EGB Posted August 17, 2001 Posted August 17, 2001 My client maintains an ESOP that requires distributions to be made available to the participant the 6th plan year following termination of employment (with exception for retirement, death, disability). Client wants to amend the plan to say that distributions will be available NO LATER THAN the 6th plan year following termination of employment. The idea is to give the employer discretion as to when to offer a distribution to each participant. With the amendment, the employer could offer a distribution in Year 1 if it felt the stock price was rising, or wait until year 5 if it felt the price was falling. This would only be a right to a distribution as, of course, absent retirement or death, we could not force a distribution. This is an S-corp. ESOP with cash only distributions. The participant's account is not converted to cash until an election is made to take a distribution. ASSUMING this discretion was exercised in a way that does not discriminate in favor of HCEs, can this be done? I assume it may be a benefit,right or feature that would need to be tested separately. This "smells" bad to me for a number of reasons. I can foresee participants being angry that they were not given the same offers as other participants, etc. I suppose there could be fiduciary issues as well (though it is up to the participant on whether to take the distribution offer). I think this is a bad idea; my client disagrees and wants to do this unless there is a legal impediment to doing so. This could also be a more general question in any qualified plan: can the employer exercise discretion as to the timing of a distribution? I have seen plans that say distributions will be made within one year, but have not seen anything longer than one year and not in the context of an ESOP. Any thoughts or comments would be greatly appreciated.

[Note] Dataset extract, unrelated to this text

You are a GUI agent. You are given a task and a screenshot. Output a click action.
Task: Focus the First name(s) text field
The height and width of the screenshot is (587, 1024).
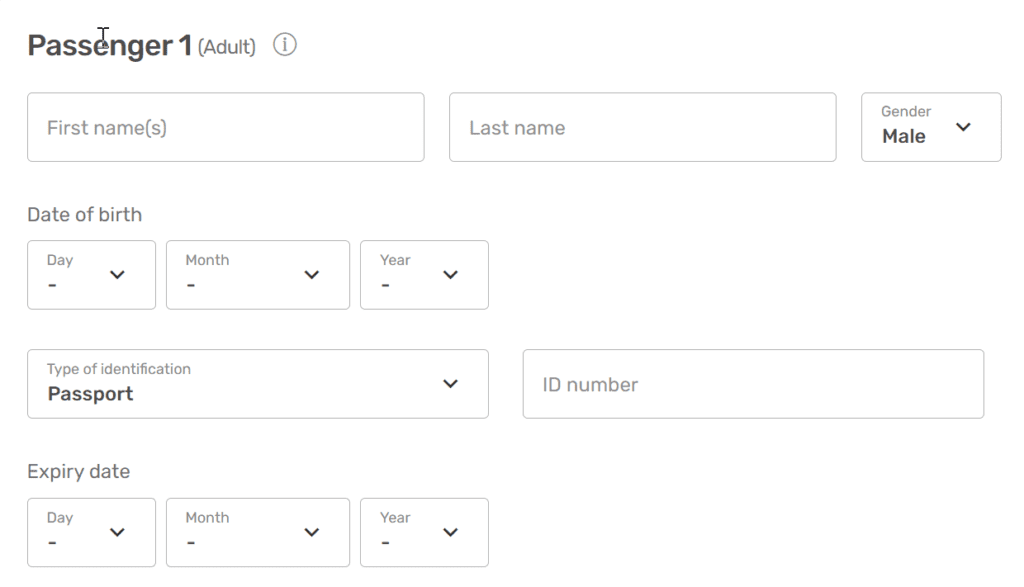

RLL Posted August 17, 2001 Posted August 17, 2001 Hi beth --- As a general rule, IRC section 411(d)(6) and ERISA section 204(g)(2) preclude having employer discretion with respect to benefit distributions. However, section 411(d)(6)© and section 204(g)(3) permit the "modification" of ESOP distribution options in a nondiscriminatory manner, subject to the requirements of IRC section 409(o). For purposes of the IRC, nondiscrimination would be subject to a section 401(a)(4) standard. Under ERISA, nondiscrimination would be evaluated under a section 404(a)(1) fiduciary standard whereby participants in like circumstances must be treated in a like manner. As a general rule, the IRS has interpreted this ESOP exception to the "anti-cutback" rule to allow either for formal amendments to the plan document provisions applicable to benefit distributions or for the adoption of a separate written benefit distribution "policy" which may be modified from time to time. In either case, it is necessary to communicate the applicable benefit distribution rules (and any changes thereto) to the ESOP participants. Beth....you seem to be increasingly involved in ESOP issues. I recommend that you consider joining The ESOP Association, www.esopassociation.org , and the National Center for Employee Ownership, www.nceo.org .
EGB Posted August 17, 2001 Author Posted August 17, 2001 RLL - thanks for taking time to comment - that is very helpful. It seems to me that there is not a cutback issue, even absent the special rules for ESOPs, since the amendment would allow, in the employer's discretion, distributions at an earlier date than the plan allowed prior to the amendment and never at a later date. One potential problem once the amendment is adopted - absent the ESOP exception, it would be a cutback to ever go back to the original distribution provisions.